The prevalence of obesity and type 2 diabetes (T2D) have become major health problems worldwide [1, 2]. With the increasing number of obese individuals associated with the aging of population, the prevalence of T2D and other associated complications is increasing at an unexpected rate. However, there is still no curative pharmacological treatment for obesity and type 2 diabetes.

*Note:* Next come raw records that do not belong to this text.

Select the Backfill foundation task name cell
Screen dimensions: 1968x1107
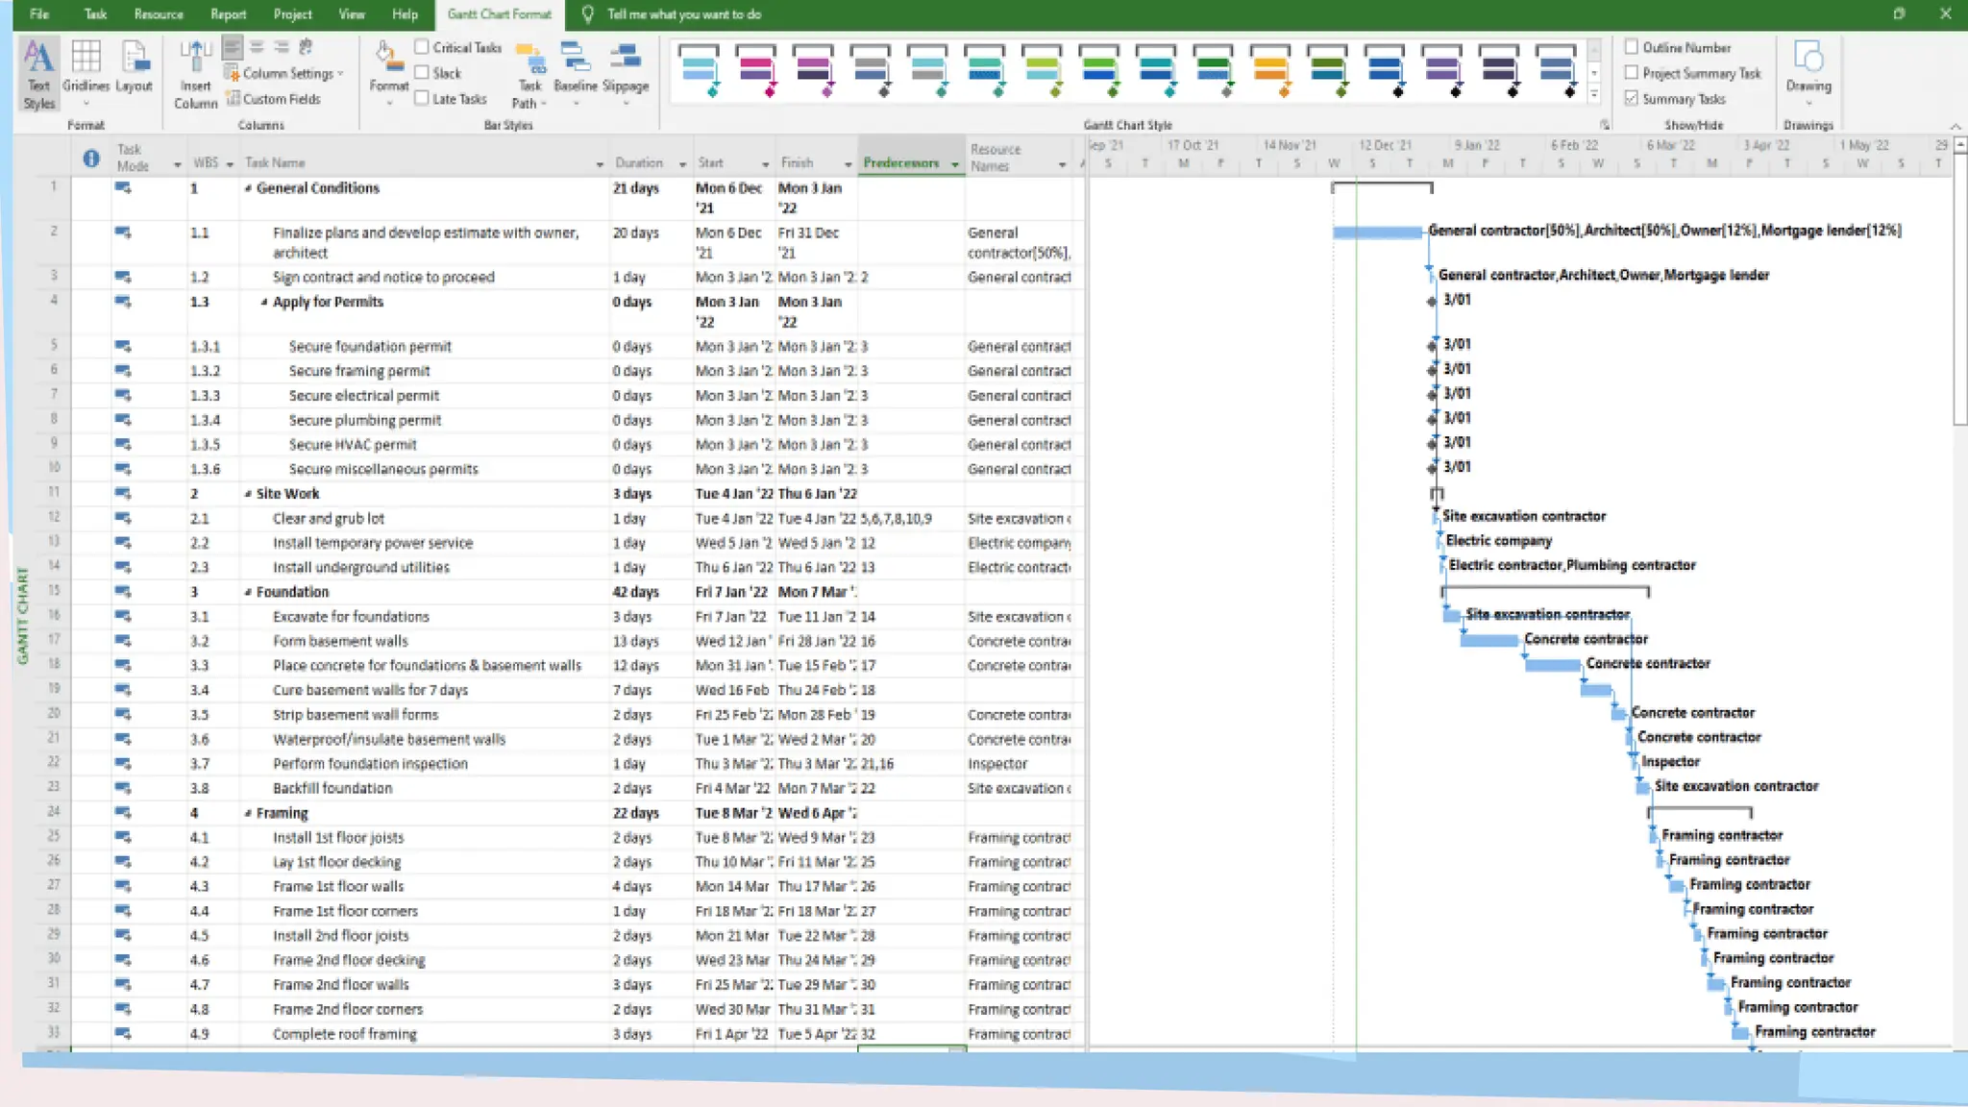pos(332,789)
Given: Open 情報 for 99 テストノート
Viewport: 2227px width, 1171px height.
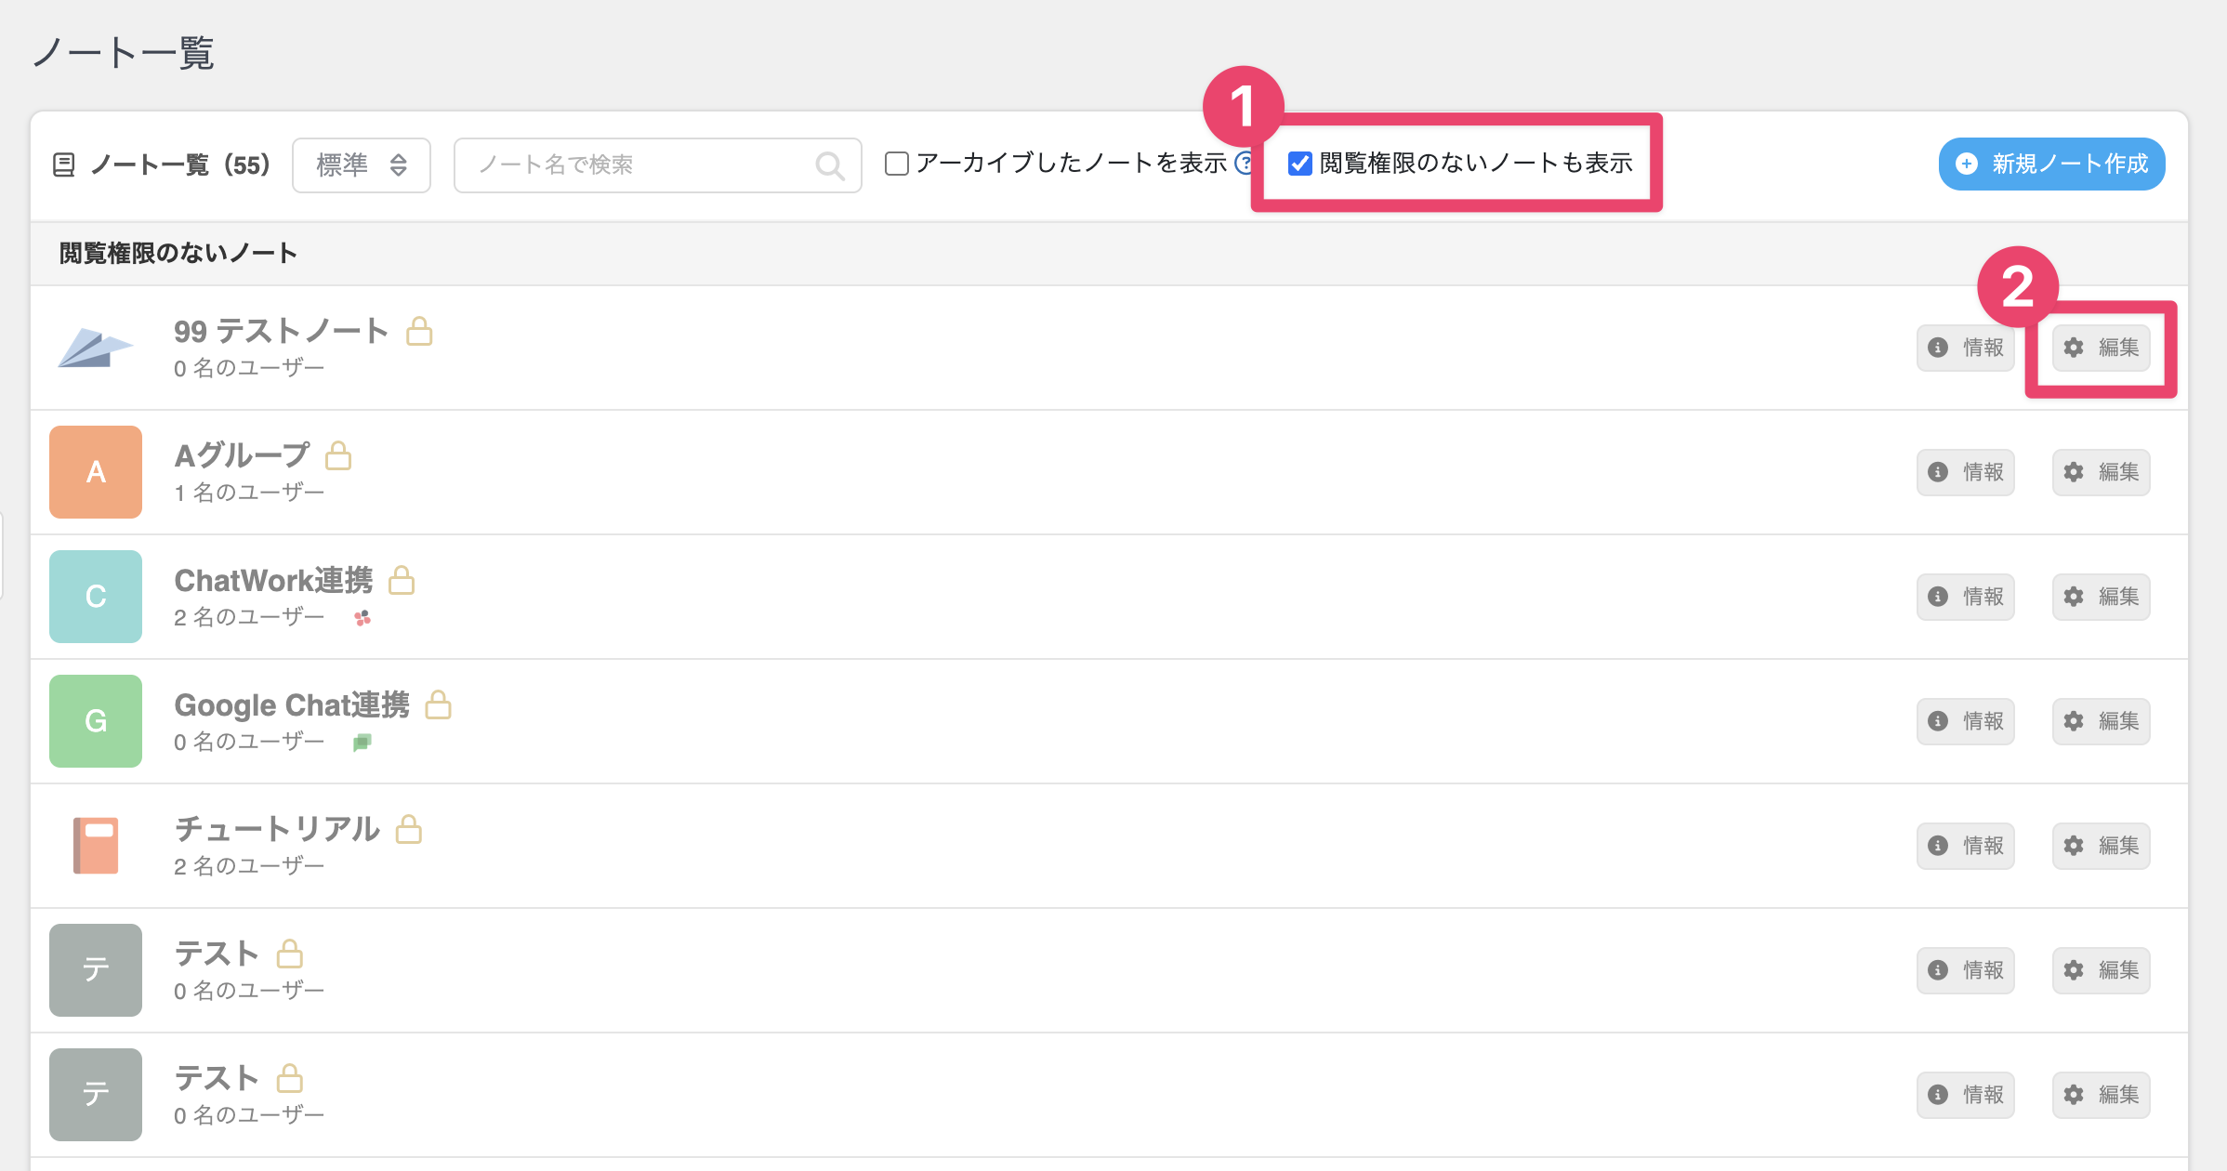Looking at the screenshot, I should (x=1966, y=348).
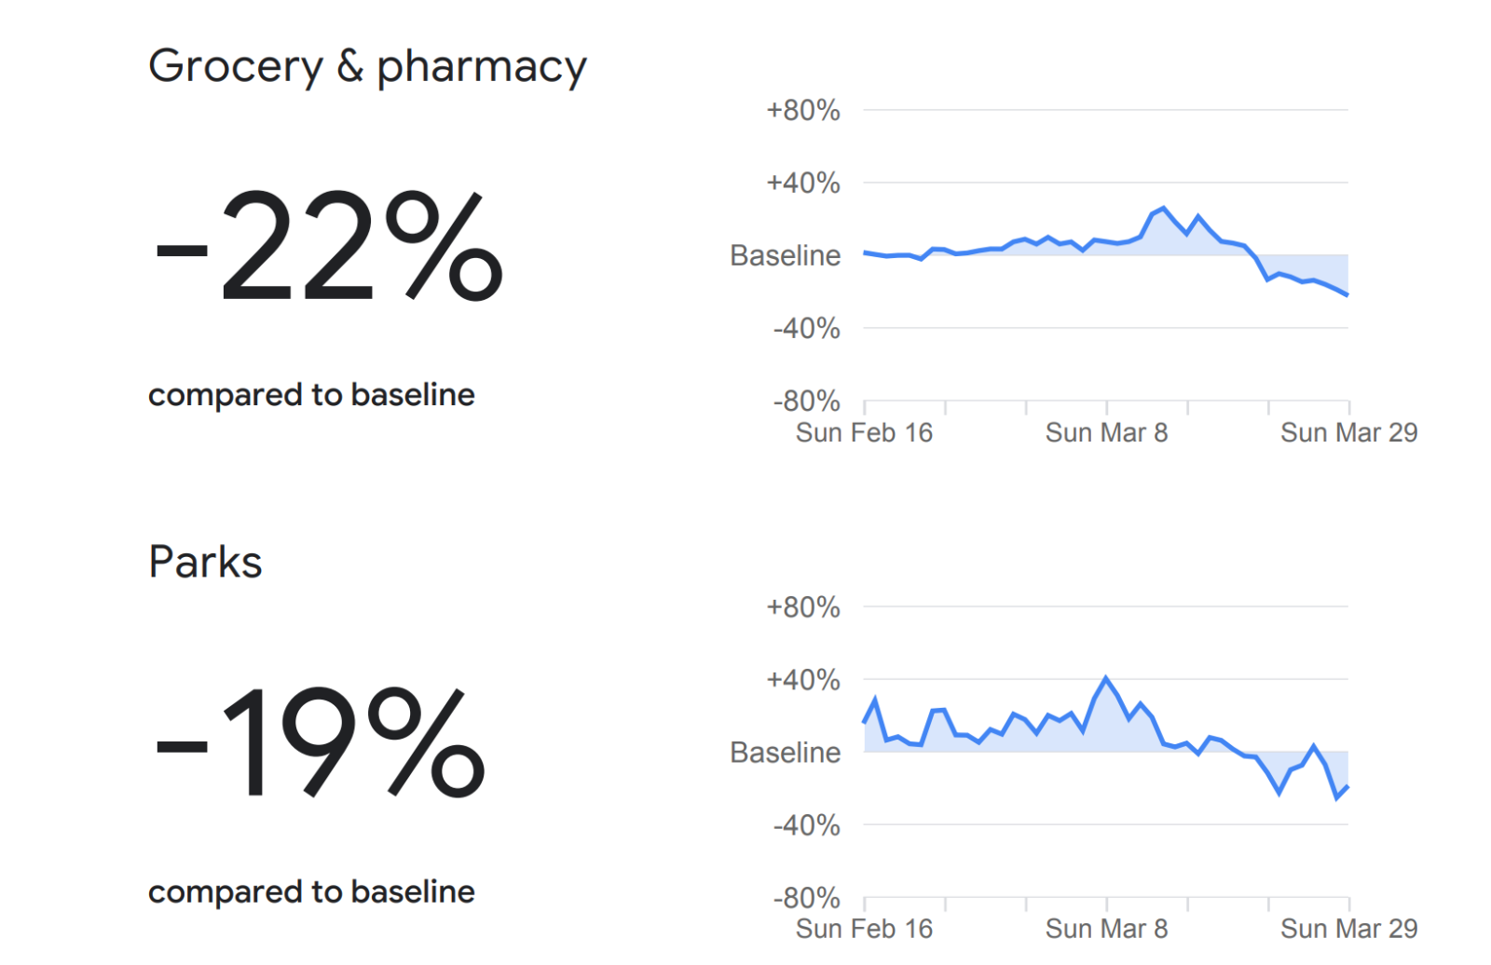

Crocin is a water-soluble carotenoid compound and a main active constituent found in the stigmas of Crocus sativus, commonly known as saffron [3, 4]. Crocin was used flavoring and coloring agent in food manufacture [5]. Crocin has been found to possess multiple pharmacological effects, including antioxidant, antihyperlipidemic, anti-inflammatory, anticancer, antiarthritic, hepatoprotective, and cardioprotective effects [6–8]. Our and other laboratory’s findings show that crocin alleviates obesity and type 2 diabetes-related complications [9–13]. We have found that crocin activates AMP-activated protein kinase (AMPK) signaling and inhibition of AMPK significantly suppresses crocin-induced protective effects against metabolic disorders [9, 10]. However, the causal role of AMPK activation in the biological role of crocin is still not verified, and the AMPK-associated downstream signaling pathway mediating the beneficial effect of crocin is still not known.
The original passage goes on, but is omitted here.